The storms got bigger and bigger as the ocean warmed and messed with the currents, great swathes of cold ramming into greater swathes of warm, throwing off the delicate equilibrium that controls the planet’s weather. At some point, the storms got too violent, the waves too big. For surfers, everything was great until it was terrible. In fact, before The Migration, something like 175 surfers died in a single winter. Good surfers, too, not just a bunch of poor jackasses who had no idea of how angry the sea had become and wound up drowning on an accidental fate.
For surfers, everything was great until it was terrible.
Pros, too. Strange how things can change in a moment. Puerto Escondido, a town in Mexico that used to have one of the best beach breaks on the planet, was demolished one winter. The whole fucking town. Huge parts of the California coastline were washed inland. It’s still happening every year, but we don’t really hear about it. No one cares anymore because no one lives there. I was part of the government-forced migration inland, packed into a bus with a million others and dumped off in some god-forsaken prairie, surrounded by GMO super-wheat, impermeable to pretty much anything other than fire. Bread sure is cheap, though. Getting sick of sandwiches.
“Welcome to the rest of your life,” they said. “We should have seen this coming.” Thing is, a lot of us did. The ice caps are all but gone now, and I imagine a lot of my favorite waves are gone, but I like to think that a lot more were created with the sea level rise. Just think of it: so many waves going unridden and unseen. I’ve heard rumors, though, that there are roving packs of surfers that live on the coastline. Judging from the west-wind stench, I don’t know how they survive. As far as I know, the coastland isn’t habitable, turned to a black and muddy wasteland. I haven’t eaten real fish in years.
From what I hear, the fish that still live in the ocean aren’t exactly edible, but that’s all hearsay, I guess. Can’t knock it ’til you try it, after all. But even if those groups aren’t there, I like to think of them in the mornings when I’m unplugging my car and packing my surfboard to hit the pool before work. I like to think of them standing on top of a cliff, looking down at some firing right-hand point break. It has an easy roll in section with a big, long wall in front of it. Enough time for a few big, arcing turns–nothing too fancy, just enough to feel the rail dig and the fins chatter–followed by a meaty barrel section that requires nothing but setting your line and holding on.
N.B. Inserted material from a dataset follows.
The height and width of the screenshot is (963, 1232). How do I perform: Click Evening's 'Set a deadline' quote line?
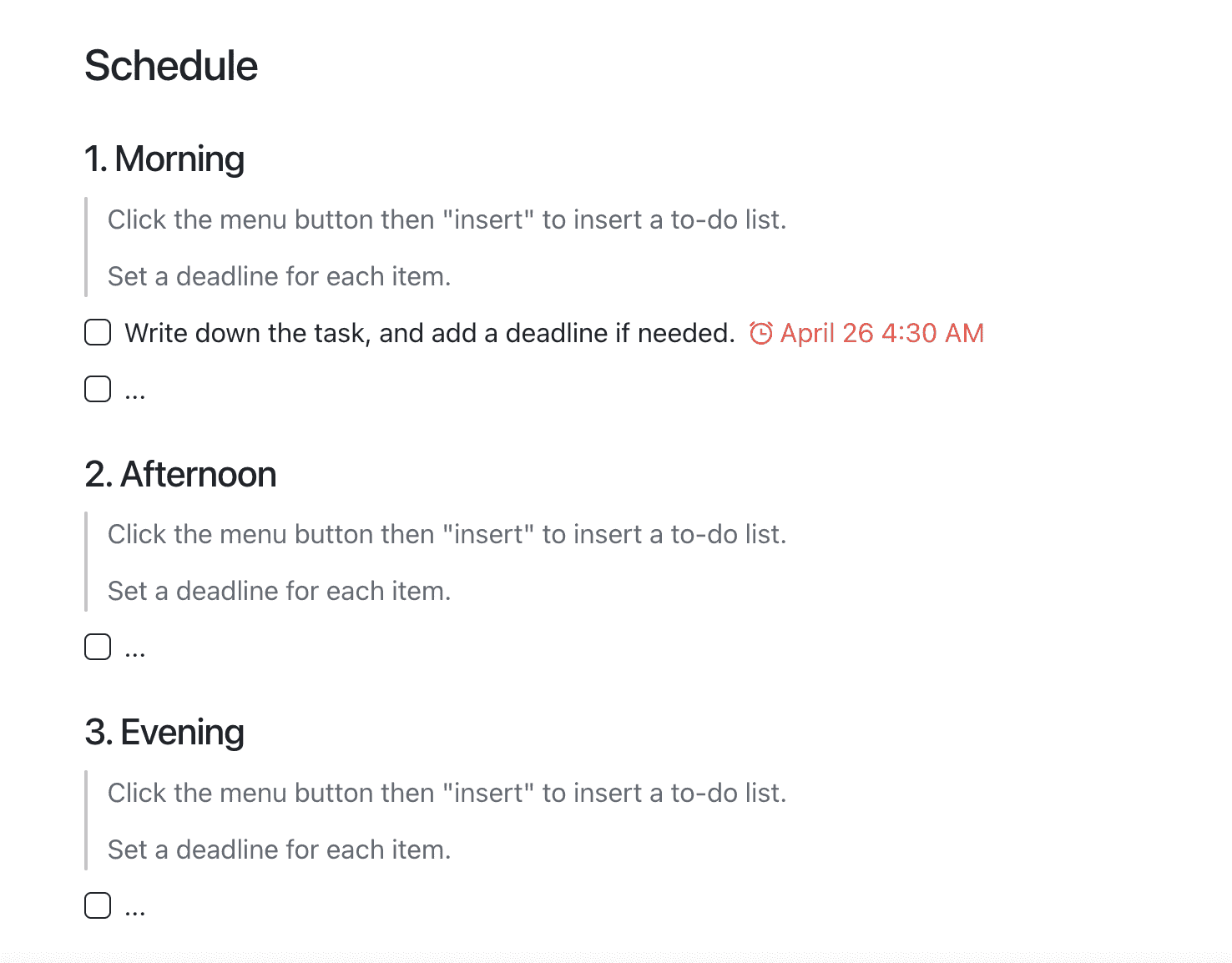(x=280, y=850)
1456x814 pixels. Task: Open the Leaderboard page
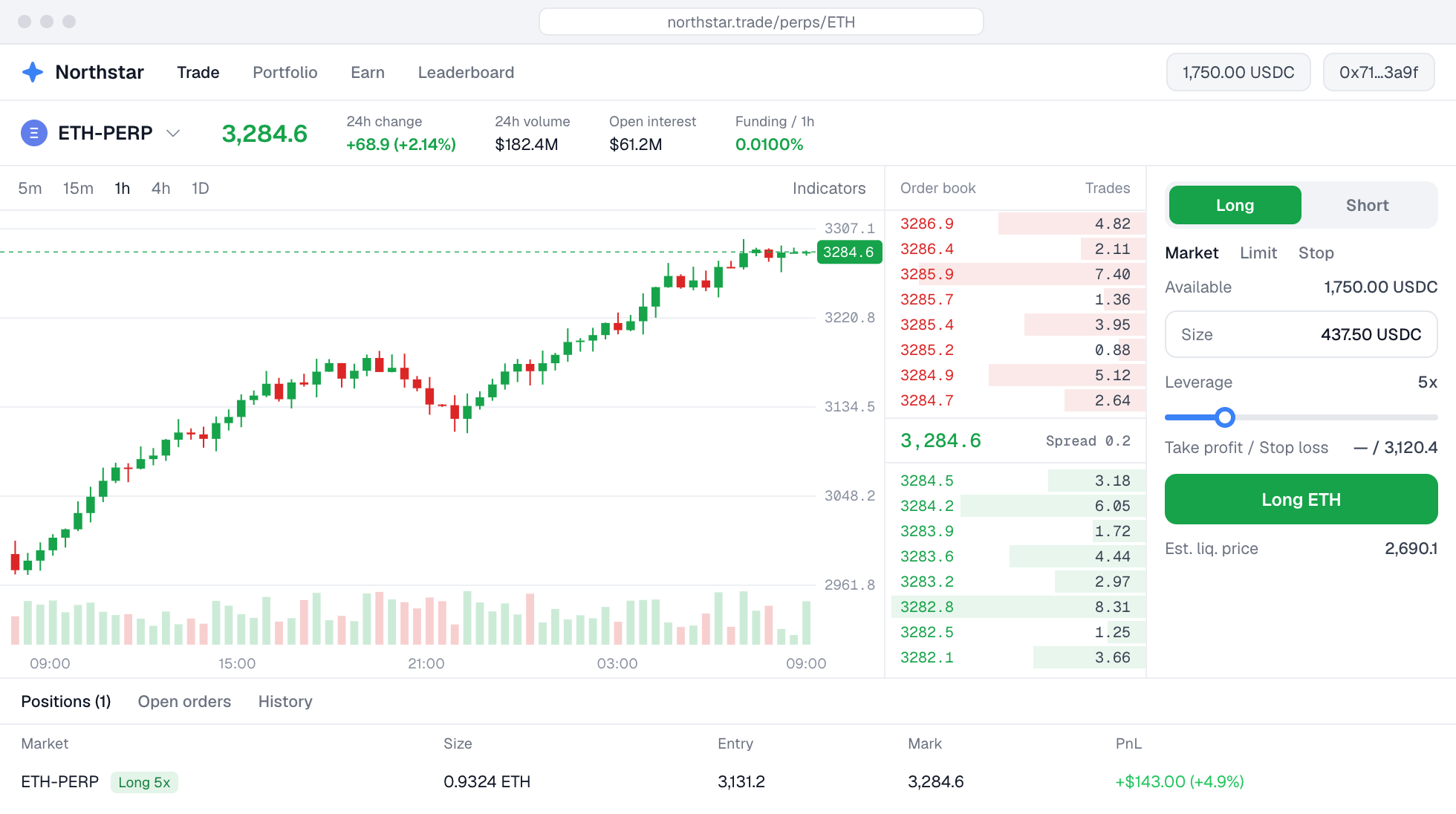466,72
I like to think of them up there on that cliff, amid the stench of human filth, the rancid morning wind blowing through their salty hair, their old-school thrusters beneath their arms, not saying a word to each other. The ocean is a murky brown, no longer able to filter out all the toxins we’ve put into it. The waves, though, are perfect. Bending around the point one after another, completely void of any other human beings.
Every now and then, a cleanup set rolls across the bay, sending its thundering welcome up the cliffs to the lone spectators. The crowds won’t show up, because they’re all inland with me, surfing in a chlorinated pool, getting the same perfect tube ten times a morning. But up on the empty cliff top, the silence of the surfers is speaking volumes.
They understand it. There are times in life when there isn’t any need for words. And although they’re not talking, I can almost hear what they’re saying. I imagine, if I listen hard enough, I could understand. I’m just not sure that my hearing is good enough anymore.